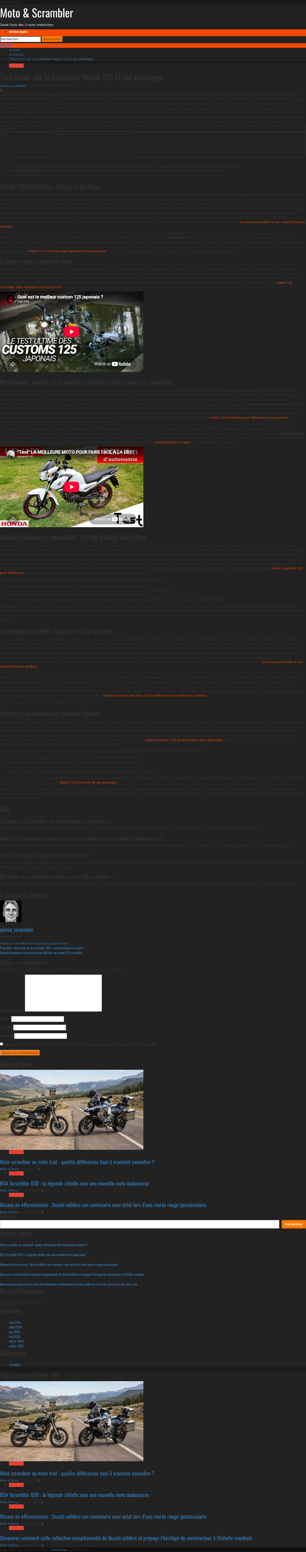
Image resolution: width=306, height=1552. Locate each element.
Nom (5, 1019)
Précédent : (41, 947)
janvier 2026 (16, 1345)
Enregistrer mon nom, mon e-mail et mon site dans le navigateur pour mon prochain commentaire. (81, 1044)
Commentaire (12, 1010)
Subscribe (5, 45)
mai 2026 (14, 1336)
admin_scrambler (13, 86)
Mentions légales (18, 31)
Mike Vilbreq (10, 1169)
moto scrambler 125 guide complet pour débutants (184, 740)
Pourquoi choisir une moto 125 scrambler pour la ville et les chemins (155, 695)
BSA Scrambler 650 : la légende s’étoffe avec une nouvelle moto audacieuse (74, 1183)
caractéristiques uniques (172, 442)
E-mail (6, 1027)
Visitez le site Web (14, 943)
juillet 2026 (15, 1327)
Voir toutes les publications (48, 943)
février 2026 (16, 1341)
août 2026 (15, 1322)
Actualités (16, 65)
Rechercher (7, 1216)
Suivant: (41, 952)
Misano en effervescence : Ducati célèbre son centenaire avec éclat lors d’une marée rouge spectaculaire (103, 1205)
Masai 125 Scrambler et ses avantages (88, 782)
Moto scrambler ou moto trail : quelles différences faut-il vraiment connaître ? (77, 1162)
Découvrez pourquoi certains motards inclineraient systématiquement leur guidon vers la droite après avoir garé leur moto (69, 1284)
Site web (6, 1036)
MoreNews (59, 1550)
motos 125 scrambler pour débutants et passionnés (67, 251)
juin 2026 (14, 1331)
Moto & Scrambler (36, 12)
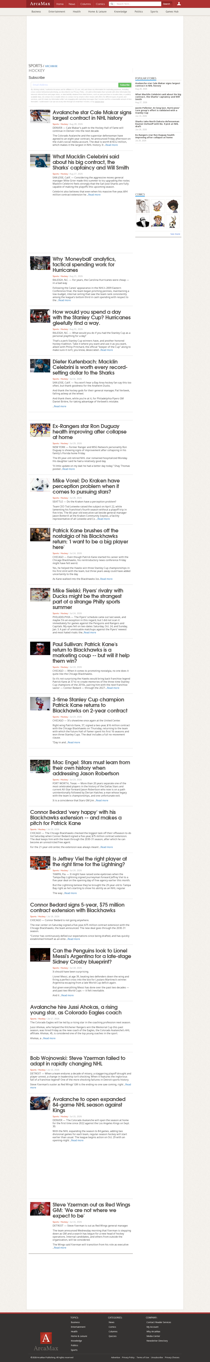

Description of the task >>
Locate every line in the data above that contains the word "débutants", and copy each of those lines.

Exercise answer >>
moto scrambler 125 guide complet pour débutants (184, 740)
motos 125 scrambler pour débutants et passionnés (67, 251)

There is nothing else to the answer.